Am Sonntag bleiben P.s Gedanken privat.
Dies sind die Gedanken von Freitag:
Das nächtliche Geräusch des Regens, der fällt, herunterströmt, rauscht, aber nicht rieselt. Vielleicht rieselte er auch, zwischendurch, aber das hätte P. im Zimmer nicht hören können.
Auf dem Weg später trifft P. eine gehbehinderte Frau mit ihrem Rollator. An der Tür der seit vielen Wochen geschlossenen Post hat sie soeben den lapidaren Aushang gelesen. Es gibt technische Störungen, deren Lösung auf unbestimmte Zeit vertagt wurde. Corona, scheint ihr, ist eine Ausrede. P. scheint das nicht nur so. Denn die Filiale war auch schon vor dem Down geschlossen. Wo ist die nächste Post? Und wie kommt die Frau da hin? P. erklärt es, zeigt, wo der Bus abfährt. Die Frau will nicht fahren, sie will laufen, egal ob es lange dauert. Wer verstünde das nicht. Der Bürgersteig ist schmal und dazu von einem Radweg belegt. Die Frau fürchtet entgegenkommende, ungeduldige Radfahrer!nnen. Es gibt einen zweiten Fußweg, dort hinter den Sträuchern, breit genug, nicht asphaltiert, fast ein Spazierweg. Aber die Frau kommt schon hier schlecht voran, wo auf dem Beton die heruntergeregneten Blätter und Blüten liegen. Wütend stößt sie den Rollator in den Mulm. Wenn sie gewusst hätte, wie das hier ist, wäre sie nie hierher gezogen. Aber es ist schön hier. „Nicht, wenn es geregnet hat!“ Ärger dringt durch die feuchte Morgenluft. Es gibt keine dritte Lösung: der mühsame Gang auf einem der auf unterschiedliche Art ungeeigneten Wege oder der Bus.
Die Welt dreht weiter. Die Postfiliale bleibt zu.
Auf dem Balkon hängt eine Hummel an einer Ringelblüte und schläft. Ungerührt, ungestört.
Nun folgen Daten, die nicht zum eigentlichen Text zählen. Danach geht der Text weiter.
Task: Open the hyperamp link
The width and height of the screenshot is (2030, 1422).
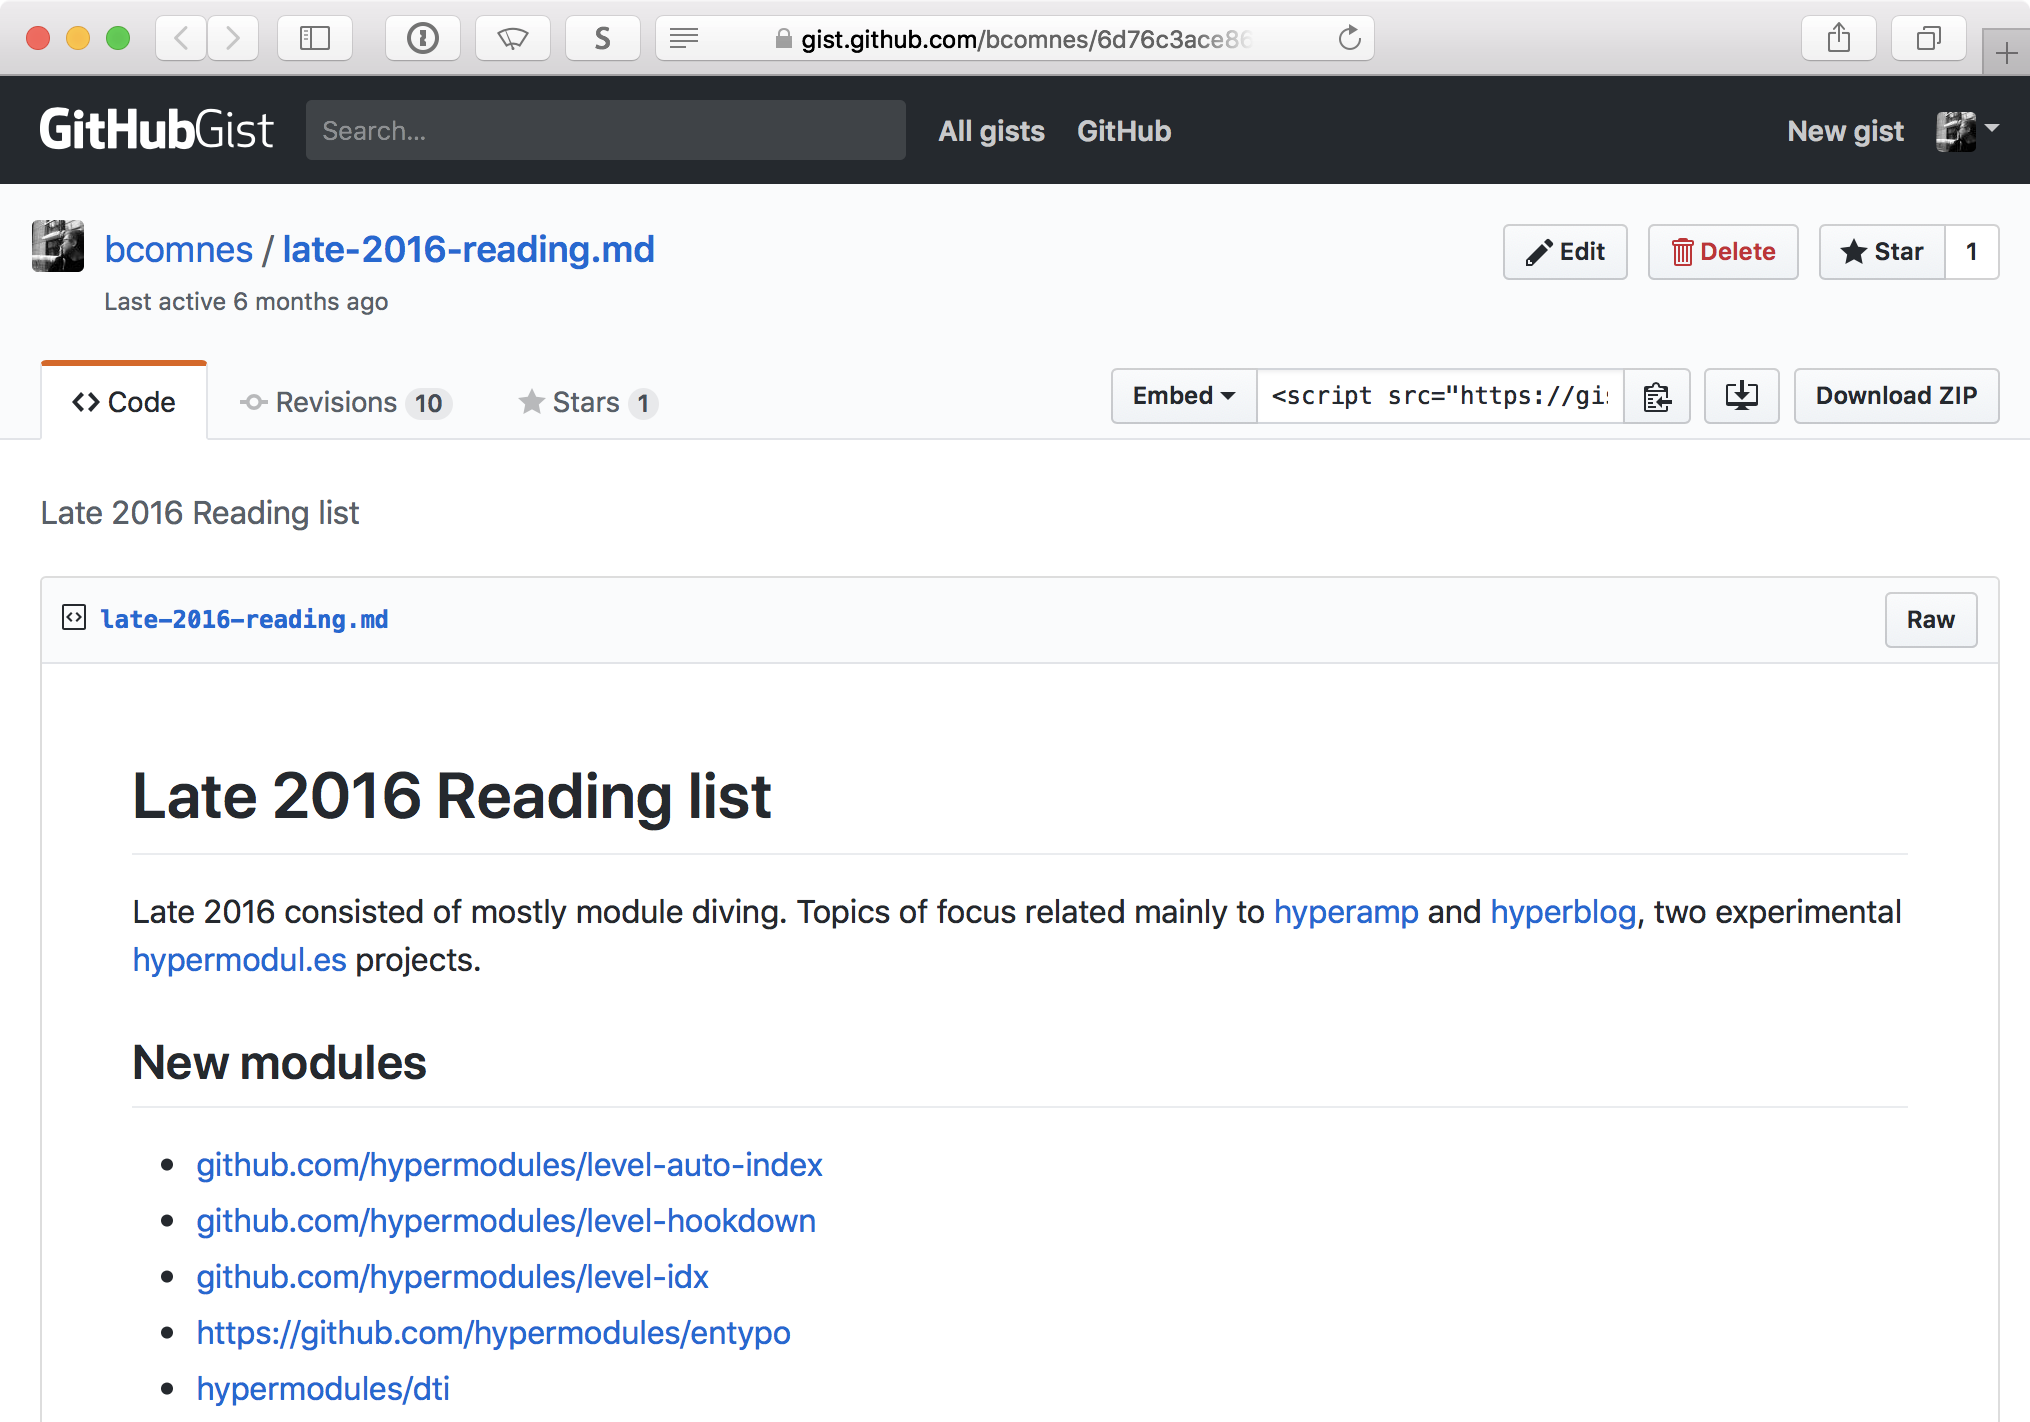Action: click(x=1345, y=912)
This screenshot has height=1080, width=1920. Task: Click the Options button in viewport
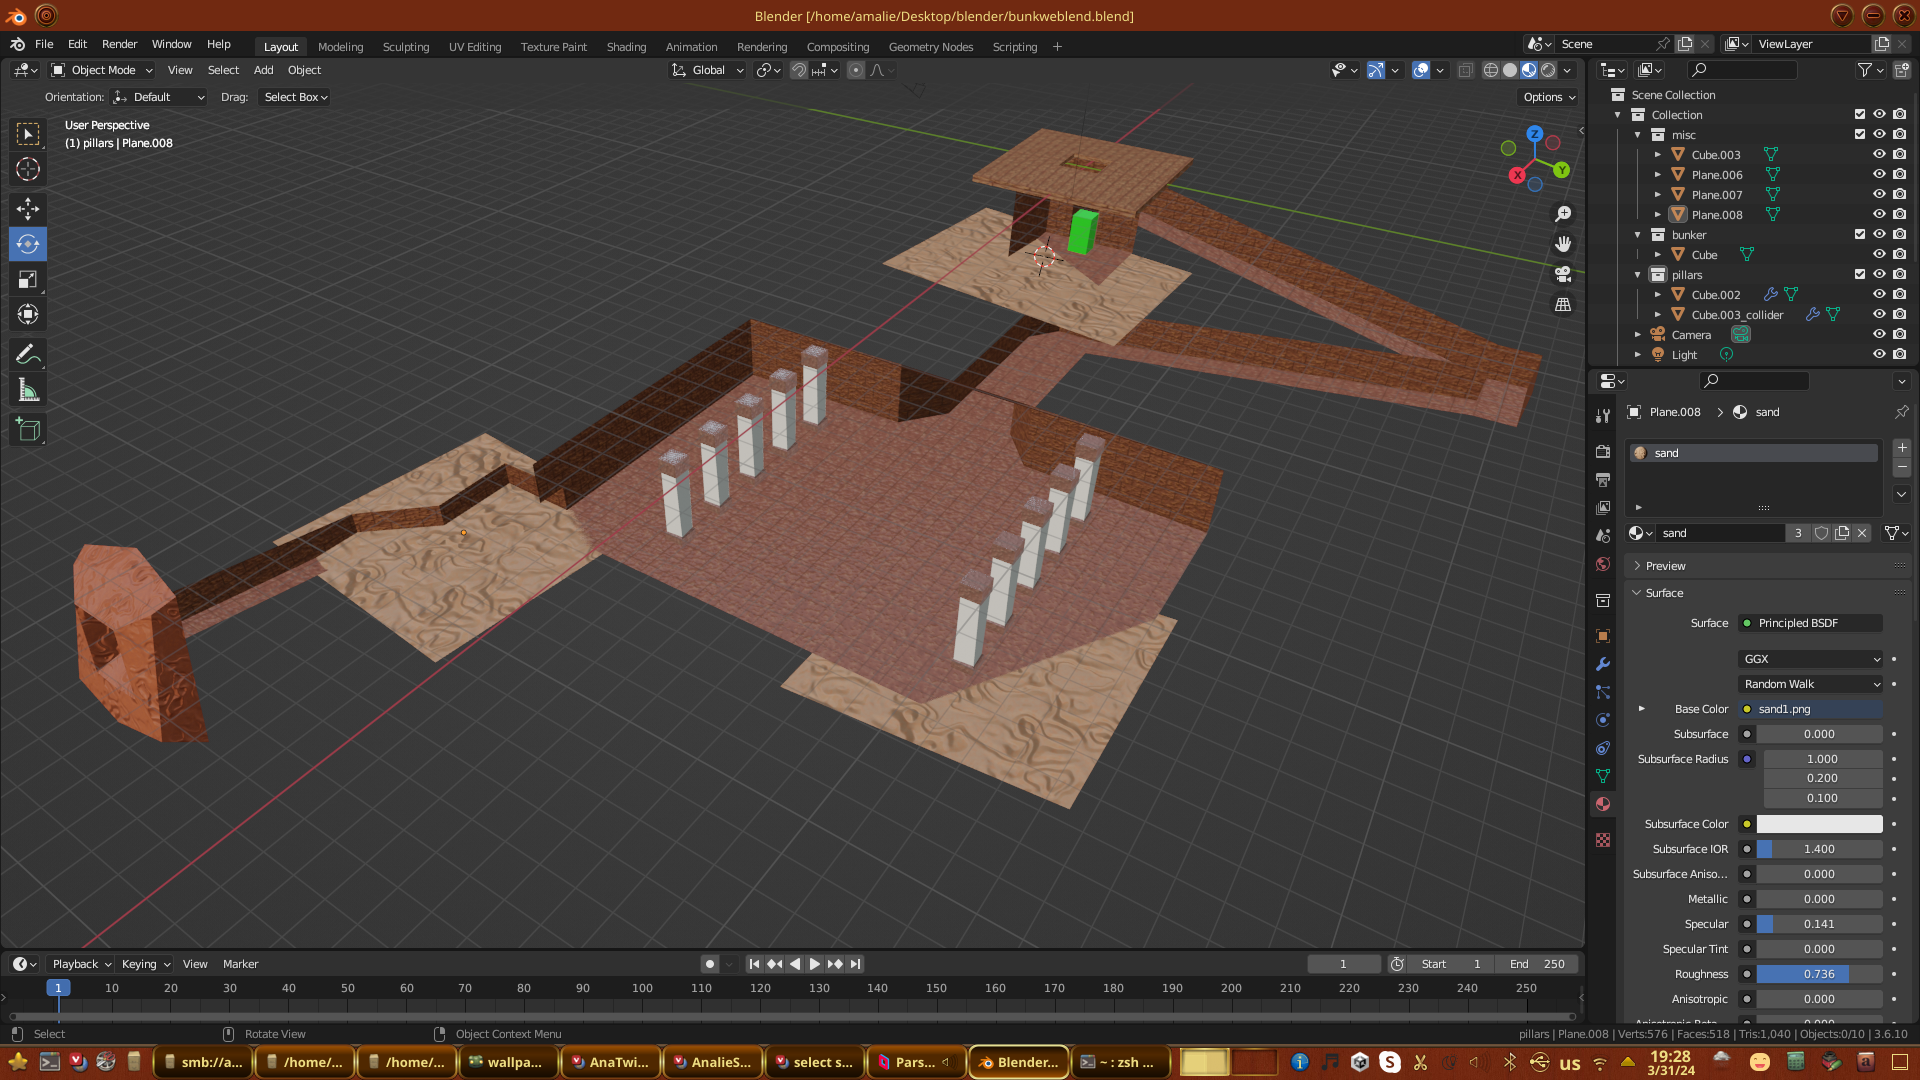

Andere Hummeln kommen vorbei, und das Geräusch ihres hochfrequenten Flügelschlags stört sie nicht.
Die Welt dreht weiter. Eine Hummel schläft.
Ach, Gelassenheit.
Poliander denkt, am Freitag – erinnern Sie sich? Das sind die Gedanken von Freitag – an die Lesung von Sonnabend. Sie darf den Wecker nicht vergessen. Sie wird Freundinnen wiedersehen, sie wird eine andere Stadt wiedersehen. Es wird Überraschungen geben, der Zug wird einen anderen Weg fahren, plötzlich durch den Bahnhof Leipzig Messe rollen, langsam, ohne Halt, es wird dauern. Es wird regnen, wenn sie ankommt. P. wird mit der Freundin über einem Fluss stehen, hoch oben. Das wird erst schön und dann besonders schön gewesen sein. Später Stimmengewirr, Winzerschoppen, nächtliche Vogelstimmen, später wird zu früher werden, allein aus einem Fenster schauen in der Nacht und Morgenlicht im Osten über einem Höhenzug jenseits des Flusses.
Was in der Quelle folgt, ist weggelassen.